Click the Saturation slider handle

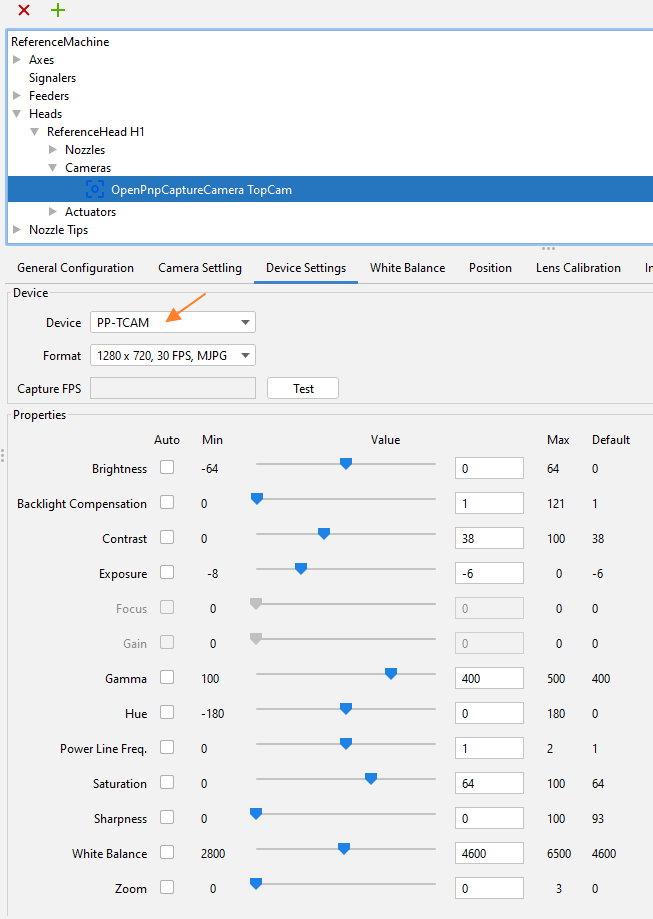pos(371,779)
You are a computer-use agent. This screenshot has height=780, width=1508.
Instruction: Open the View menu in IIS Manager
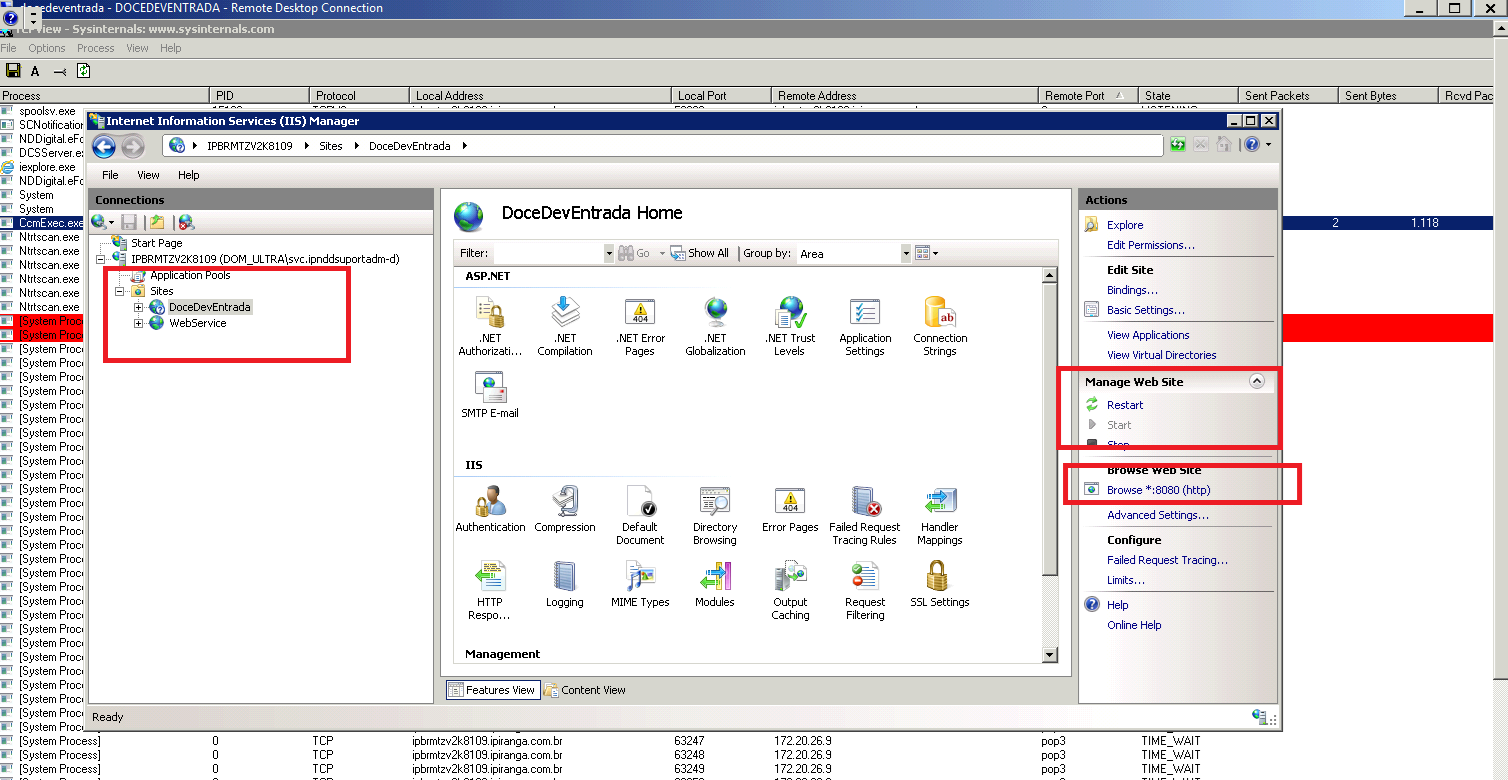point(148,175)
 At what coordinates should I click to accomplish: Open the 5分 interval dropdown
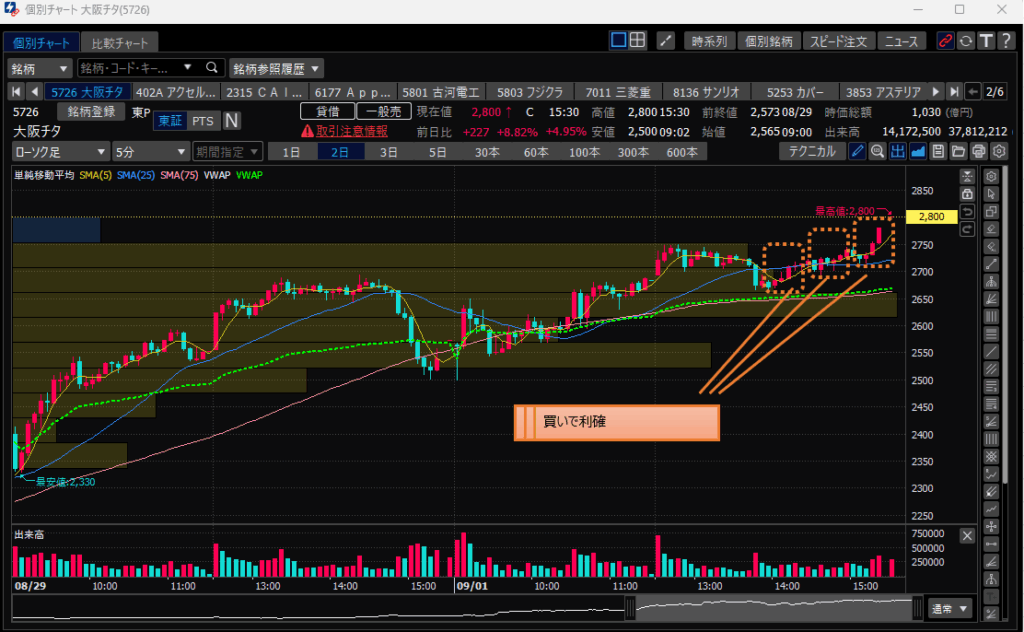tap(150, 152)
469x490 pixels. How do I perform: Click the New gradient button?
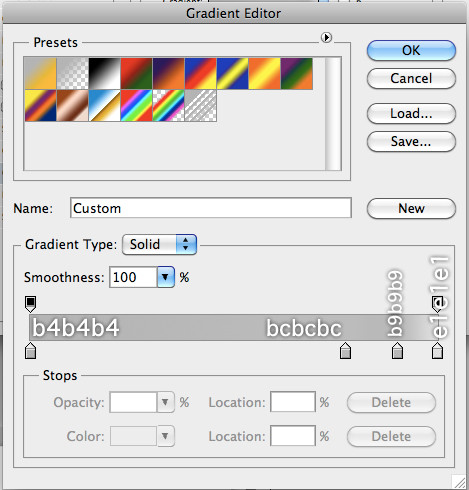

* **Task brief**
Without including the pictures, reproduce all entries exactly.

* **Solution to the exercise**
Click the Saturation slider handle

pos(371,779)
You are a computer-use agent. This screenshot has height=780, width=1508.
Instruction: Open the View menu in IIS Manager
point(148,175)
 At what coordinates should I click to accomplish: Open the 5分 interval dropdown
tap(150, 152)
469x490 pixels. How do I perform: Click the New gradient button?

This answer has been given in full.